Tim, these are a few tips that I use when working on castings.
When I first started building engines from castings I made up a fixture plate. It was a piece of ¾ X 6 X 12 hot rolled steel. I fly cut it as flat & square as I could. I used this plate as a fixture for most of the setups on the base casting for most of my engines. So far I have built an Economy, 2 Atkinsons, 2 Red Wing Thorobreds, a New Holland, & now 3 Associated Hired Mans using this fixture. It is especially helpful when you are building more than one at a time. I highly recommend you take the time to build a similar fixture before you even start these engines.
You can see this one has had a lot of use.
The first thing to do with new castings is to compare them to the print. I usually do a quick layout with a height gage on the castings to make sure all the functional holes line up with the details on the castings. They don't always line up good and you may have to adjust the pattern a little to allow for the variations in castings.
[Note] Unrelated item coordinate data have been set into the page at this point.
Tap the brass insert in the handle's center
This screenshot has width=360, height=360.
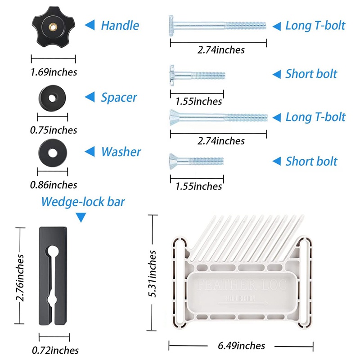[x=53, y=27]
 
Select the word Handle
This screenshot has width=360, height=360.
[x=119, y=25]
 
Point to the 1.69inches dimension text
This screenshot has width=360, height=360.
[x=54, y=72]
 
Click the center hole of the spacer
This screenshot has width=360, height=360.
[x=53, y=96]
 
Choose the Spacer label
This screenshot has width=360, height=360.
[x=119, y=97]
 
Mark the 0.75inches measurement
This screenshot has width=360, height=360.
[x=53, y=130]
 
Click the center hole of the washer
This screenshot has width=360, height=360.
[x=53, y=152]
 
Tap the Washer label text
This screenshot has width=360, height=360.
[x=121, y=152]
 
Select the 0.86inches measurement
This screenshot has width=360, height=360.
[x=53, y=184]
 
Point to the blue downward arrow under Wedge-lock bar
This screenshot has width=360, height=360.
[x=81, y=218]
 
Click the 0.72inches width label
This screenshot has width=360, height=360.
[x=55, y=350]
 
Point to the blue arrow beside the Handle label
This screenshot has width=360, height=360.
[x=90, y=25]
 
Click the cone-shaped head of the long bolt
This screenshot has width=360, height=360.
[x=175, y=117]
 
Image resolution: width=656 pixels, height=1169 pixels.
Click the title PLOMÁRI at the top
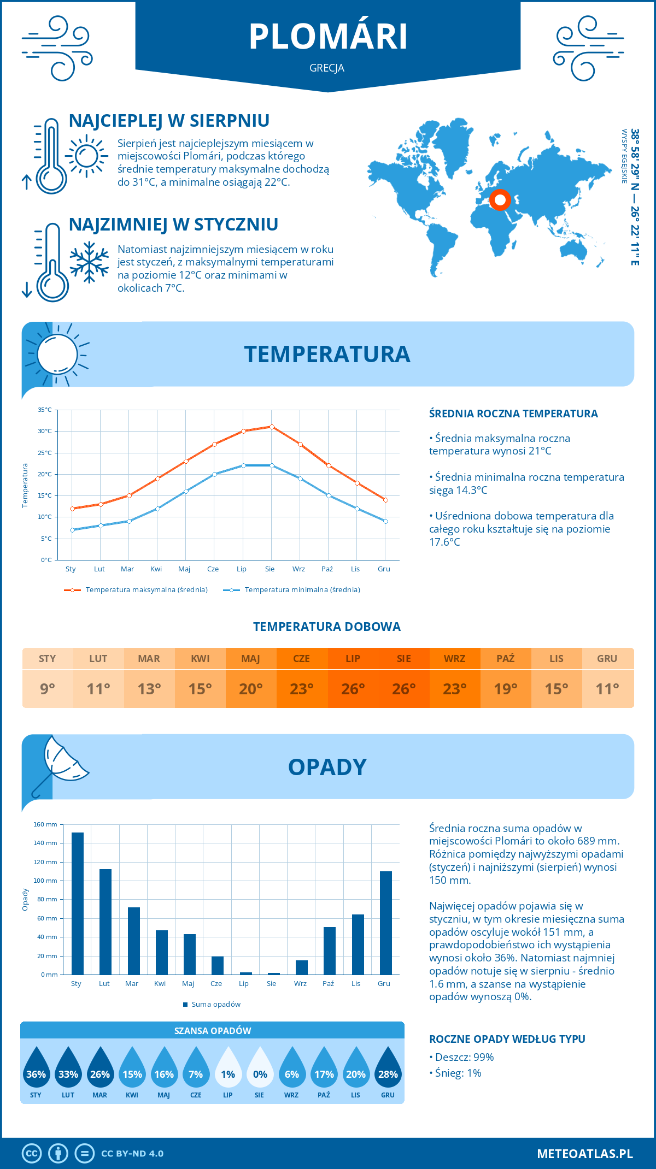coord(328,37)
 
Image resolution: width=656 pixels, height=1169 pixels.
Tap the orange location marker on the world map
coord(500,200)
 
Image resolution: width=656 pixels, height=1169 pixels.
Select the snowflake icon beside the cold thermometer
coord(89,262)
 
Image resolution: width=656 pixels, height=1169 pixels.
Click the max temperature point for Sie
coord(272,427)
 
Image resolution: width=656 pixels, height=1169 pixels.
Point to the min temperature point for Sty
coord(72,530)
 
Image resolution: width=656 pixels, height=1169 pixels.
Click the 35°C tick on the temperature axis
coord(45,410)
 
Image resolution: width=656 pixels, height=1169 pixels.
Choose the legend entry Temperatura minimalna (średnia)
coord(302,590)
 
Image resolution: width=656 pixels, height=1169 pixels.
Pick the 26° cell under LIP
coord(353,689)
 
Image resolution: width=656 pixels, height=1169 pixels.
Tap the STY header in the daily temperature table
coord(48,659)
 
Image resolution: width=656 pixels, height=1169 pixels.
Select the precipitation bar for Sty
coord(78,904)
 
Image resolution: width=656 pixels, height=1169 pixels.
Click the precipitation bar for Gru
coord(386,923)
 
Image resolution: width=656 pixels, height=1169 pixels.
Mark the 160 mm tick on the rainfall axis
coord(46,825)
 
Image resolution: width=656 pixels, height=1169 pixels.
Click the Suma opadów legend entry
coord(215,1005)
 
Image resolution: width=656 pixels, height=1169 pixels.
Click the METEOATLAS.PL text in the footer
coord(584,1154)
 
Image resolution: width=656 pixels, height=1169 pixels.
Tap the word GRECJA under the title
coord(327,68)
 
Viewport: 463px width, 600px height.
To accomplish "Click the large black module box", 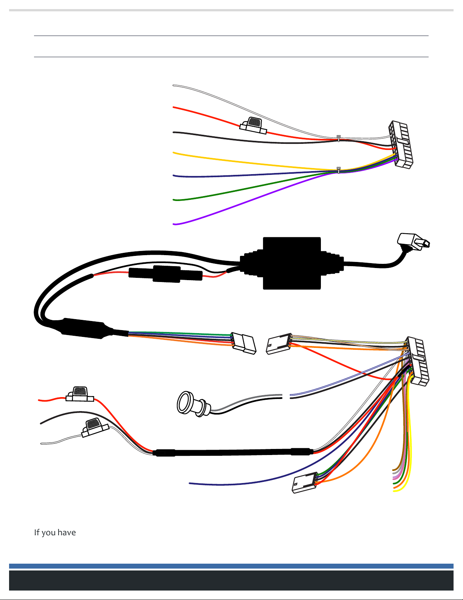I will (291, 263).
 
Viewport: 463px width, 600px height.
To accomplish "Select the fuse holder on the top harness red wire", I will (253, 126).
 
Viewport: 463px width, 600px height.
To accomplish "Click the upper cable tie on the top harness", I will (339, 138).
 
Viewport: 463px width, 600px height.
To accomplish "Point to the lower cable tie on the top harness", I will (339, 170).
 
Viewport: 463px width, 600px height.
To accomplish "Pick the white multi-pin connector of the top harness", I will (401, 145).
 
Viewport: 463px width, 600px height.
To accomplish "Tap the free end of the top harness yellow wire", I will (174, 153).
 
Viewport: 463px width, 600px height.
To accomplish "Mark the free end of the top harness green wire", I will (174, 199).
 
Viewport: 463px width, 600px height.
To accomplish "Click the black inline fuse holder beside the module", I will (165, 274).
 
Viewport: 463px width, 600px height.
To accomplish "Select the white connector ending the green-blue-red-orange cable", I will (244, 343).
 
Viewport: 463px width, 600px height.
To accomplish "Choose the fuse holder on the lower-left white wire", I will (95, 427).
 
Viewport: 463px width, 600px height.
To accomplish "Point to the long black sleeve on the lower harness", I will (233, 452).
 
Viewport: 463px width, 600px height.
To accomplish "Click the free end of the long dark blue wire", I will (190, 483).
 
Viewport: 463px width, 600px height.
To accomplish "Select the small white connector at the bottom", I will (305, 483).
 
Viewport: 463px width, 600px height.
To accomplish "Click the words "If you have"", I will (55, 533).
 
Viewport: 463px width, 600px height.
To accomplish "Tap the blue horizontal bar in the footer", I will (231, 566).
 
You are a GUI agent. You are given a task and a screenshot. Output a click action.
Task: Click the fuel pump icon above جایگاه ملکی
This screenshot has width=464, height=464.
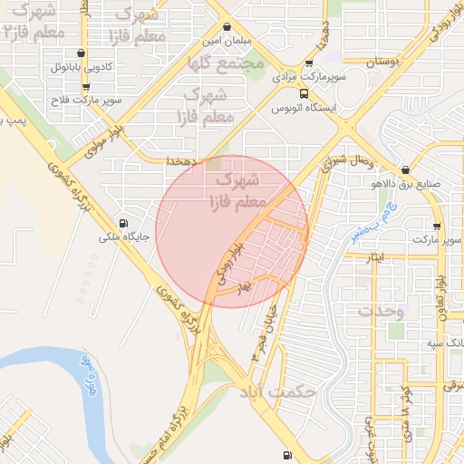[x=123, y=223]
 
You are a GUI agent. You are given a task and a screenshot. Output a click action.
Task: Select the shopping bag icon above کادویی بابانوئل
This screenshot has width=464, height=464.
[x=82, y=53]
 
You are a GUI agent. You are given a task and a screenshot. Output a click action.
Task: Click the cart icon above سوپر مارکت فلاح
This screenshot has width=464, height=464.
[x=86, y=88]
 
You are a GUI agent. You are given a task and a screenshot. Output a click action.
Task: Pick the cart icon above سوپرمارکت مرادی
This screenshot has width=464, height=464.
[x=309, y=63]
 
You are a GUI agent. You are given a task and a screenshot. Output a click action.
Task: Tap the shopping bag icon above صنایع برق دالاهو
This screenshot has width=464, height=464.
[x=404, y=170]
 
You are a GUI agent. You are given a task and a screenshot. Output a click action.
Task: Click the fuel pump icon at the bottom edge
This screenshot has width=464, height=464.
[x=287, y=455]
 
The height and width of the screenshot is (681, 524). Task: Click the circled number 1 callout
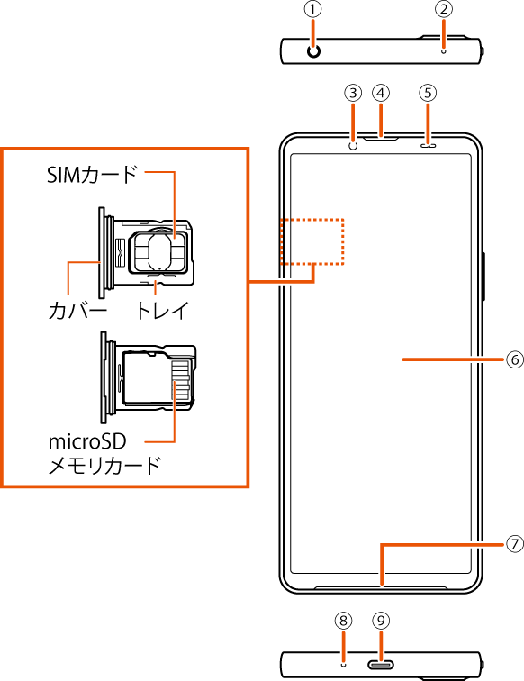click(313, 10)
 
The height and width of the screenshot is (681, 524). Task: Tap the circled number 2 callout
click(444, 10)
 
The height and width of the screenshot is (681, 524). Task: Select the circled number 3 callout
click(353, 93)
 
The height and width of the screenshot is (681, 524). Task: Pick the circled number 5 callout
click(428, 93)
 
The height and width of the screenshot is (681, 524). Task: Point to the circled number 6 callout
click(515, 359)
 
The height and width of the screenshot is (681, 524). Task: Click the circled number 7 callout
click(515, 544)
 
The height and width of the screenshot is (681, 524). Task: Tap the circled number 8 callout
click(343, 621)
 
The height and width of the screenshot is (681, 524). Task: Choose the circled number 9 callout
click(381, 621)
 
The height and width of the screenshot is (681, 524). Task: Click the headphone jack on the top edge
click(313, 51)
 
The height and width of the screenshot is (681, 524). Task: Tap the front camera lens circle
click(354, 146)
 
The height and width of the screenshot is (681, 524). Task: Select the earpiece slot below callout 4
click(381, 139)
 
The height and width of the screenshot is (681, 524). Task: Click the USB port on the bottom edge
click(381, 665)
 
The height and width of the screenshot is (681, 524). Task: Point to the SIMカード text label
click(92, 175)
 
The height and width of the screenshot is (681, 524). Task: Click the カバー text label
click(77, 311)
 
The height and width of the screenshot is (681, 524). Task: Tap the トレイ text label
click(162, 310)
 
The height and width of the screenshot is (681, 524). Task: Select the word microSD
click(87, 441)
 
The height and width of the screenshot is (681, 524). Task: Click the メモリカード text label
click(104, 466)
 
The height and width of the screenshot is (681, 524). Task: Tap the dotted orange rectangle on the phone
click(312, 219)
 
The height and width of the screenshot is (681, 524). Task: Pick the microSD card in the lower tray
click(158, 378)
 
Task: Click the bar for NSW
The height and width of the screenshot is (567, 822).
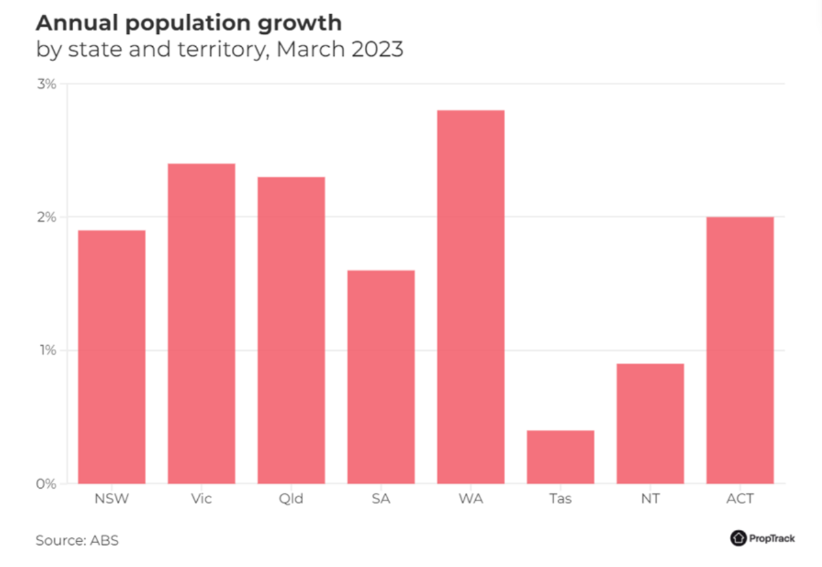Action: point(111,357)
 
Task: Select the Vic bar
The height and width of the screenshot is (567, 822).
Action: point(201,323)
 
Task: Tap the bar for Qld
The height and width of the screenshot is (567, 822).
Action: point(291,330)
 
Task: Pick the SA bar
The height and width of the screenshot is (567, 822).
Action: point(381,377)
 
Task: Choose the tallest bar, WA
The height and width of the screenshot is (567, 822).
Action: point(471,296)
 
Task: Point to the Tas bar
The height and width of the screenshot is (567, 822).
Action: point(560,457)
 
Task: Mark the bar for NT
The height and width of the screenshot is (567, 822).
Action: point(650,423)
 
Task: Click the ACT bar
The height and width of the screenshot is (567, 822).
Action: point(740,350)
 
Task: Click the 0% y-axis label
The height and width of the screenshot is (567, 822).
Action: point(47,484)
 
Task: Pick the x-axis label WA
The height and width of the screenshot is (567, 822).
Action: point(471,499)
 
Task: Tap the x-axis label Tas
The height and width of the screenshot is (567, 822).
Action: point(560,499)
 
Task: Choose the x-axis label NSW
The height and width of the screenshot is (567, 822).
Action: point(111,499)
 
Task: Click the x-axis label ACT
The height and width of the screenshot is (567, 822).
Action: point(740,499)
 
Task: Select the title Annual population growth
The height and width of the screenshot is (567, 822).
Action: point(189,23)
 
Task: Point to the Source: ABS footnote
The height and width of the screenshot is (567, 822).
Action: point(77,540)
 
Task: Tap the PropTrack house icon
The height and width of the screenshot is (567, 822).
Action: point(738,538)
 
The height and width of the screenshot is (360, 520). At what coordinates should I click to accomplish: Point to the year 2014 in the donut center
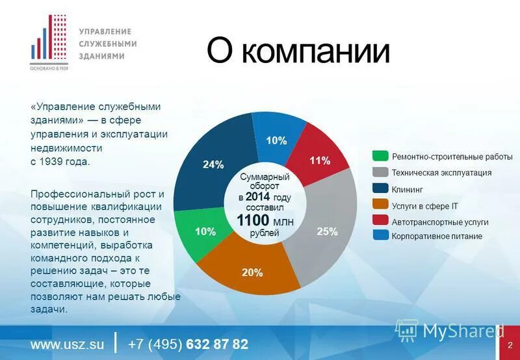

The first machining operation is to flatten the base and square it up with the rest of the casting. This usually amounts to shimming the casting from end to end and side to side so that all the details are in their proper alignment. This can be time consuming but pays off in the long run.
Clamping sometime requires some imagination and isn't always the most secure setup. By taking light cuts on the casting you can usually get by without problems.
Once the bottom is flat and square with the world, I turn the casting over and take a light cut on the bearing journals just enough to make a couple parallel surfaces for later setups.
Next I remount the castings on the two parallel surfaces and an adjustable third point for leveling.
This setup is used to locate & drill the 4 corner mounting holes as well as adding 2 small dowel pin holes. (This operation probably could have been don on the first setup but I like to double check the squareness of the bottom surface before I machine any additional details.) The 1/8 dowel pin hole do not go through the castings.
After this operation is done, put the same hole pattern on the fixture plate. This time drill & tap the mounting holes. From now on you can locate & mount the castings on this plate & be certain of the location. You can switch from one casting to the other for each operation and be certain that you are on location. It will cut the machining time for the second casting down to a third or less as most of the time is in the initial setup.
Following are photos of some of the various setups I used for my 3 Associated engines.
Drilling and tapping some of the details on the side of the casting. I also drill & ream a small locating hole for the bearing crank bearing.
I setup at the proper angle for the bearing journals. Machine the journal surfaces down to 1/2 the diameter of the small locator holes.
Next bore the bearing holes on location and to size.
The fixture is also used to machine the details in a vertical position.
I think you can see the advantages of spending the time and ewffort to make up a fixture. It is very fast & easy to switch back and forth from two or more casting have be on location for each operation.
Hope this is what you were looking for. If there is anything more I can help with, just ask. I am nearing the completion of my engines.